Wenngleich man das 19. Jahrhundert gewöhnlich als den Höhepunkt des [britischen] Empires betrachtet, als eine Zeit, in der sich die Stellung Großbritanniens immer weiter verstärkte, gab es bereits erste Anzeichen, dass das Gegenteil der Fall war und die britische Dominanz abzunehmen begann. Es kam zu heftigen Rückzugsgefechten, die nicht selten verheerende strategische, militärische und diplomatische Folgen hatten. Die britischen Bemühungen, an Gebieten festzuhalten, die über den ganzen Erdball verstreut waren, führten zu gefährlichen Machtspielen mit lokalen oder globalen Rivalen, bei denen sich der Einsatz immer weiter erhöhte.

Im Jahr 1914 hatte sich diese Entwicklung so weit aufgeschaukelt, dass das Schicksal des gesamten Empires vom Ergebnis eines Krieges in Europa abhing. Dabei war es keinesfalls eine Verkettung unglücklicher Ereignisse und chronischer Missverständnisse an den Schaltstellen der Macht in London, Berlin, Wien, Paris und Sankt Petersburg, die ganze Reiche auf die Knie zwang; ausschlaggebend waren Auseinandersetzungen um die Kontrolle Asiens, die bereits seit Jahrzehnten köchelten. Es war nicht das Gespenst Deutschlands, das den Ersten Weltkrieg herbeiführte, sondern weit eher das Russische Reich und der Schatten, den dieses auf den Osten warf. Großbritanniens verzweifelter Versuch, diesen immer größer werdenden Schatten einzudämmen, spielte eine bedeutende Rolle im Vorfeld des Krieges.

Asien um 1890

Die Bedrohung, die Russland für Großbritannien darstellte, nahm im Jahrhundert vor der Ermordung Franz Ferdinands immens zu. […]

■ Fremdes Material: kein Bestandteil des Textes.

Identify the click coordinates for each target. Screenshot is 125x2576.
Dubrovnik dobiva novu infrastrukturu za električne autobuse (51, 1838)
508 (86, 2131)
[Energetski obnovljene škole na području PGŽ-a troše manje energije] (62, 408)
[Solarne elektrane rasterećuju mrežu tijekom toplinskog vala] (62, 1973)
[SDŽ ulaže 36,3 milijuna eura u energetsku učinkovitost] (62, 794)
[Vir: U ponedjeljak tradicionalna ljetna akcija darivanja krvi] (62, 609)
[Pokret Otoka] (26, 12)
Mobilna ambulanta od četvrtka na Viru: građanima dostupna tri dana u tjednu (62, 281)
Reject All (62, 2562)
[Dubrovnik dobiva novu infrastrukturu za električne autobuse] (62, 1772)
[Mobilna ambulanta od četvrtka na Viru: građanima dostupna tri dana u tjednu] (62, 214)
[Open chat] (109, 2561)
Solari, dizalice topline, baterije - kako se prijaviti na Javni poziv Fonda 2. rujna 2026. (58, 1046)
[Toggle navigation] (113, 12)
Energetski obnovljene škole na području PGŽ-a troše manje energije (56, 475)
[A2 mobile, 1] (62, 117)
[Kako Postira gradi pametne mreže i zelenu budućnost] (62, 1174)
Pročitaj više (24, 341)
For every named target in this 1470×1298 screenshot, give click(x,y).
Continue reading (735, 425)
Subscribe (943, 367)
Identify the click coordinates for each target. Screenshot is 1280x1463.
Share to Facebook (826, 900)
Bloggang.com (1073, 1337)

Erste Anzeichen gab es bereits Anfang des 19. Jahrhunderts. Russland erweiterte seit einiger Zeit stetig seine Grenzen und verleibte sich neue Gebiete und Völker in den Steppengebieten Zentralasiens ein […]. Als es in den Jahren 1836 und 1837 in der kasachischen Steppe zu einem massiven Aufstand gegen die russische Herrschaft kam, der den Handel zwischen Zentralasien und Indien unterbrach, ermutigten die Russen den neuen persischen Schah Mohammed, auf Herat in Westafghanistan vorzurücken. Sie hofften, eine neue, alternative Handelsroute durch den Osten eröffnen zu können. Um dieses Ziel zu erreichen, unterstützten sie die persischen Truppen militärisch und logistisch." Die Briten wurden kalt erwischt — und gerieten in Panik. […]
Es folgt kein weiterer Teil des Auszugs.